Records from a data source
=== Begin Enclosure ===
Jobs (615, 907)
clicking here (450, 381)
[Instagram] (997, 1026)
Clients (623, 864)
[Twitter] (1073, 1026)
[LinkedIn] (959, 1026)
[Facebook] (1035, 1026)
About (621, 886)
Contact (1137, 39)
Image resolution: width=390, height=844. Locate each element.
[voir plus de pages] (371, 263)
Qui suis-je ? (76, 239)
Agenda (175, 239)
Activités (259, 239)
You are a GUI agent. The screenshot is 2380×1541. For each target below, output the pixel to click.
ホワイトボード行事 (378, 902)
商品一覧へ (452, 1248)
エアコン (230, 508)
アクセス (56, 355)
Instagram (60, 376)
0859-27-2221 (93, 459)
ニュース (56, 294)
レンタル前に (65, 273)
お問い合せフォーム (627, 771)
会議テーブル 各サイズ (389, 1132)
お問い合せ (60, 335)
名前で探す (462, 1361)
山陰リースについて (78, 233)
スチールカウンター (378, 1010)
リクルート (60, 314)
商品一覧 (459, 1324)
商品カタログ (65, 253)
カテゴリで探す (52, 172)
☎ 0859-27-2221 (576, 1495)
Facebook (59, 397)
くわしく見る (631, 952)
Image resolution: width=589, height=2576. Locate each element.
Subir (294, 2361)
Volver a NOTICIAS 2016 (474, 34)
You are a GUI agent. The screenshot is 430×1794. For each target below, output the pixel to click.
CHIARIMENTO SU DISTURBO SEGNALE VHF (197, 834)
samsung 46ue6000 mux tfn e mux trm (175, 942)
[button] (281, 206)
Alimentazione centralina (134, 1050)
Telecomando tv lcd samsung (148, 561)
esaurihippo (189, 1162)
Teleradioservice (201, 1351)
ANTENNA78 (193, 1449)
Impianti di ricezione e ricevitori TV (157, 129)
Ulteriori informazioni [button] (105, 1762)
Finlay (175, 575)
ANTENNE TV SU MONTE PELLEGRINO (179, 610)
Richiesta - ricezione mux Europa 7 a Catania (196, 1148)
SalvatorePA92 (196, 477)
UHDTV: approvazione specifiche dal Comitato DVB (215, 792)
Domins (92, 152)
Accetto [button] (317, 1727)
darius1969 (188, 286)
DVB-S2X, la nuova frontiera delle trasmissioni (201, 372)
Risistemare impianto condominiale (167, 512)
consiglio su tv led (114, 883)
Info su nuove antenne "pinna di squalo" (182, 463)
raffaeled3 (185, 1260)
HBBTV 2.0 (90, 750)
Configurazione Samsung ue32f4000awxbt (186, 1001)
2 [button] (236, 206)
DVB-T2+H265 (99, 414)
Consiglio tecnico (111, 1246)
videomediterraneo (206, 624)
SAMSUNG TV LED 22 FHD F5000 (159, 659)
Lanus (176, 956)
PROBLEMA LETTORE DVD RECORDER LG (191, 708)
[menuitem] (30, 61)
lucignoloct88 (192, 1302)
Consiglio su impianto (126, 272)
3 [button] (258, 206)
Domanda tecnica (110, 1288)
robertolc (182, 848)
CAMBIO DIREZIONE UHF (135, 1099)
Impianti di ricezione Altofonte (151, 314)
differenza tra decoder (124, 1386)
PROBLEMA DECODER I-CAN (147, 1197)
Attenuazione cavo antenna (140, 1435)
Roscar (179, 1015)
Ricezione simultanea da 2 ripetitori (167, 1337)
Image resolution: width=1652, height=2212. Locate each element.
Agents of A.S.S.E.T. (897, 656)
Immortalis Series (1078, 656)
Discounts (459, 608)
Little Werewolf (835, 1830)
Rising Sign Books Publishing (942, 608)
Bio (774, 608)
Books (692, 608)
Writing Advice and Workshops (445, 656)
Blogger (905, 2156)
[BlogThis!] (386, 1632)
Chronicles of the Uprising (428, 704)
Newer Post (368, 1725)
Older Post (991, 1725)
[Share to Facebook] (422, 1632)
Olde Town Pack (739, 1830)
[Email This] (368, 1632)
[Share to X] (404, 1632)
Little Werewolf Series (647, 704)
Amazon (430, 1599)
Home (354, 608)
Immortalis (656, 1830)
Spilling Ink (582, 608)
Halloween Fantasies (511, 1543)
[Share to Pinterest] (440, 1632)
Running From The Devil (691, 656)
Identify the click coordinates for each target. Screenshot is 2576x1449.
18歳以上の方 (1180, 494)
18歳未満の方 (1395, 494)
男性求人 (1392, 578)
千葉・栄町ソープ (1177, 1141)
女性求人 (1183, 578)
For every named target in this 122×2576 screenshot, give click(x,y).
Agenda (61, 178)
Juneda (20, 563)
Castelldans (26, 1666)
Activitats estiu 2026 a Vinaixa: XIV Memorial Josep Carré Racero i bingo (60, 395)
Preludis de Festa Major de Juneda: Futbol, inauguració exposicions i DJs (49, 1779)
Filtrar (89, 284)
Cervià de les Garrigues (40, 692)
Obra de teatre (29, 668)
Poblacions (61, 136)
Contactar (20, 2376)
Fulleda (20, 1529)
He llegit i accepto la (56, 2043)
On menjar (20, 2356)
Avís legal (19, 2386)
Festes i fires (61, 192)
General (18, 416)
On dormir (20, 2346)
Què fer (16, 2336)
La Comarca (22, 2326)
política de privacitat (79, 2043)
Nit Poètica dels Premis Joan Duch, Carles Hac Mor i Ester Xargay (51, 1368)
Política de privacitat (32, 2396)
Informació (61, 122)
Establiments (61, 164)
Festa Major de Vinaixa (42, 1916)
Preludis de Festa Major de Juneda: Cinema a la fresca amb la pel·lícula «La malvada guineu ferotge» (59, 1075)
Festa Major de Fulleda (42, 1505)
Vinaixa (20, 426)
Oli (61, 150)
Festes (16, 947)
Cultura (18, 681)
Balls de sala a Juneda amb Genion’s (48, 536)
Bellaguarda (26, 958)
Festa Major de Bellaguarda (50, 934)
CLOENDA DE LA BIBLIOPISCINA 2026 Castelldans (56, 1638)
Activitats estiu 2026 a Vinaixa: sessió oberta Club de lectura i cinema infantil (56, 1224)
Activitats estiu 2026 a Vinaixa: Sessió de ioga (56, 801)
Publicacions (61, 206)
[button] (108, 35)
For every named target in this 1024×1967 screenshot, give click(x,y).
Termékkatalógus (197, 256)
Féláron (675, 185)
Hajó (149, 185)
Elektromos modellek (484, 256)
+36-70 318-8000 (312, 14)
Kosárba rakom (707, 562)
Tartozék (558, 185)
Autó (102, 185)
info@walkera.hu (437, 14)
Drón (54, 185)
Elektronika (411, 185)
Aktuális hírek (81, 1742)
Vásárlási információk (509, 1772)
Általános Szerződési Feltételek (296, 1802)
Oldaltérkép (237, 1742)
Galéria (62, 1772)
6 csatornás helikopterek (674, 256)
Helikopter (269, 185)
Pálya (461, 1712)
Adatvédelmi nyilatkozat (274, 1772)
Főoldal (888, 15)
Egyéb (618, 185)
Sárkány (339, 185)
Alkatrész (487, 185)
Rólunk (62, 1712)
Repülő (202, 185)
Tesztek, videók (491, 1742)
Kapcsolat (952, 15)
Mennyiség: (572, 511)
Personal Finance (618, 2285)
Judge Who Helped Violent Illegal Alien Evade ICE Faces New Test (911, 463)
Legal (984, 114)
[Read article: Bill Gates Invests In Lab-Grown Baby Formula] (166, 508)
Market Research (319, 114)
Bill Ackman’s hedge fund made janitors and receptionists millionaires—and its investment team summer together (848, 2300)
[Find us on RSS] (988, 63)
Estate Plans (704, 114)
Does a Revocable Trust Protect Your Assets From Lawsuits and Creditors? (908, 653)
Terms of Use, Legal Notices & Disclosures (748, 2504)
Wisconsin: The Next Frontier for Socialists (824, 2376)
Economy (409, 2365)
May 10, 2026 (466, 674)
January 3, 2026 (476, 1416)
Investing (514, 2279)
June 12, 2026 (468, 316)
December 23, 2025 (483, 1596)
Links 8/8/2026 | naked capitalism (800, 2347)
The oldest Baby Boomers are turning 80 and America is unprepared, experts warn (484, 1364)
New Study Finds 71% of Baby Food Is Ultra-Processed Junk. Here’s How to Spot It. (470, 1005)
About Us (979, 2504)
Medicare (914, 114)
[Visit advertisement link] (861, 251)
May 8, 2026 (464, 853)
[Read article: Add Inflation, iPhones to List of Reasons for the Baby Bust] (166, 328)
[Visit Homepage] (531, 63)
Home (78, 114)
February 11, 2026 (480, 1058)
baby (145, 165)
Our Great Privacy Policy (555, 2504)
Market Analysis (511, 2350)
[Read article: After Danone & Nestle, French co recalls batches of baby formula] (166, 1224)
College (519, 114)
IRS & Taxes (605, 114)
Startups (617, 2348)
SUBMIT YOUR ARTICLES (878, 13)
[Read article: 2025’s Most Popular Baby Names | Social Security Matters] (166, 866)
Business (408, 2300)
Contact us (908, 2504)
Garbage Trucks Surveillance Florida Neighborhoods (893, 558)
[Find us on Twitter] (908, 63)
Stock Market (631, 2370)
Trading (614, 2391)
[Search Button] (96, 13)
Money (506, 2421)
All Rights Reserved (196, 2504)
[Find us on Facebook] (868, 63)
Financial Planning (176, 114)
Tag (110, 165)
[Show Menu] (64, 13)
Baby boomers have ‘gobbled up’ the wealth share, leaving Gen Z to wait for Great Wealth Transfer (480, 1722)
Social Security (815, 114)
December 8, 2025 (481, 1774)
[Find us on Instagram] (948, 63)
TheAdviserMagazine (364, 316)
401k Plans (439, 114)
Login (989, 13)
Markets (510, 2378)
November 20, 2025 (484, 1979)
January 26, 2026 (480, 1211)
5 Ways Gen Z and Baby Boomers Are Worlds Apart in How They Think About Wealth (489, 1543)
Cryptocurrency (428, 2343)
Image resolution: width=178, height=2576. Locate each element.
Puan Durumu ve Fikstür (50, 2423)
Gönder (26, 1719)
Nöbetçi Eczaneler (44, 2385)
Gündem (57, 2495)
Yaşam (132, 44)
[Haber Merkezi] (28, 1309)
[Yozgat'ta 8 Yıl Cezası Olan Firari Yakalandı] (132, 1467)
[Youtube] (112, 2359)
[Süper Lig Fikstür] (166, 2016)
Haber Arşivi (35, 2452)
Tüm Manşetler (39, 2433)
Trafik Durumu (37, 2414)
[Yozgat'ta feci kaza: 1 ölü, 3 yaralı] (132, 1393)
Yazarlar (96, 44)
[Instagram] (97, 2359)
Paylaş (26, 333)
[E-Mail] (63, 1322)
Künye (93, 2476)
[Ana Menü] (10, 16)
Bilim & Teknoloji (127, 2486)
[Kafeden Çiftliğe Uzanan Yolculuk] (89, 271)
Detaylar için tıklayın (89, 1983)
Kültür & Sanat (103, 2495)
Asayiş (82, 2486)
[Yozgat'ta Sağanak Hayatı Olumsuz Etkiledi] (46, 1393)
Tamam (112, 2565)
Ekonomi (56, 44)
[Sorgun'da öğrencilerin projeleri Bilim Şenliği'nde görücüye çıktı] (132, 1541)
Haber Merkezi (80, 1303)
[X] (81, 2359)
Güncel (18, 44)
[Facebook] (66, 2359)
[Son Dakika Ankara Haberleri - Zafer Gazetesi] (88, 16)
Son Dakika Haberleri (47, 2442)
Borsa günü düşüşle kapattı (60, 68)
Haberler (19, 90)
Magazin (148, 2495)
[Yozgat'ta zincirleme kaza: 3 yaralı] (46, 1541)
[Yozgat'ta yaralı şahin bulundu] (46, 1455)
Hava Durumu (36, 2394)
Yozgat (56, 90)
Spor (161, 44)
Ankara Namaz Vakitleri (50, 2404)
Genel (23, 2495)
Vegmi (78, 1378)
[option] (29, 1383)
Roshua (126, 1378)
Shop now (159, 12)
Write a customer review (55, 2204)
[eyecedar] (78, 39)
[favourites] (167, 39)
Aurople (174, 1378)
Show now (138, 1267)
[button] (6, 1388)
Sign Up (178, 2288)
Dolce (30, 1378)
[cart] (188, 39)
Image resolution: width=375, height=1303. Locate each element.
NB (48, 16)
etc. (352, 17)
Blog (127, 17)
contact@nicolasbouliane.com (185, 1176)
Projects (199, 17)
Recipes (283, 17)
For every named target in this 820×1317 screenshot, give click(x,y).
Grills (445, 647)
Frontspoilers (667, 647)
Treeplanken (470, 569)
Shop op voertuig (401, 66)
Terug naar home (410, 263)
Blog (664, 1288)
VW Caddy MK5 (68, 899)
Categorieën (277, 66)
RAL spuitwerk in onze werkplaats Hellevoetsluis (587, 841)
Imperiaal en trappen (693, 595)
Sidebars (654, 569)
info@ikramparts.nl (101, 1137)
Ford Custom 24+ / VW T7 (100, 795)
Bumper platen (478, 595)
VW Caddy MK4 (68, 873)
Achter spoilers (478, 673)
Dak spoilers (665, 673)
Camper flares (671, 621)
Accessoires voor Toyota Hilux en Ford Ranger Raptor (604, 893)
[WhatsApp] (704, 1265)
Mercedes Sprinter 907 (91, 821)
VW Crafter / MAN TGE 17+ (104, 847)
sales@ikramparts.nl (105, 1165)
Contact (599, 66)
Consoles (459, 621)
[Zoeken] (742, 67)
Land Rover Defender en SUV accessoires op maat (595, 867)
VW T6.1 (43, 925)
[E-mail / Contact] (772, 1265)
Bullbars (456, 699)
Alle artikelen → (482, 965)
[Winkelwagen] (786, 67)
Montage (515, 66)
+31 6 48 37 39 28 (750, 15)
=== End Enclosure ===
▶ _What is being asked_
Where does the word "yaralı" appear in the records? Copy every line that holds it.

▶ _Written response_
[Yozgat'ta feci kaza: 1 ölü, 3 yaralı] (132, 1393)
[Yozgat'ta zincirleme kaza: 3 yaralı] (46, 1541)
[Yozgat'ta yaralı şahin bulundu] (46, 1455)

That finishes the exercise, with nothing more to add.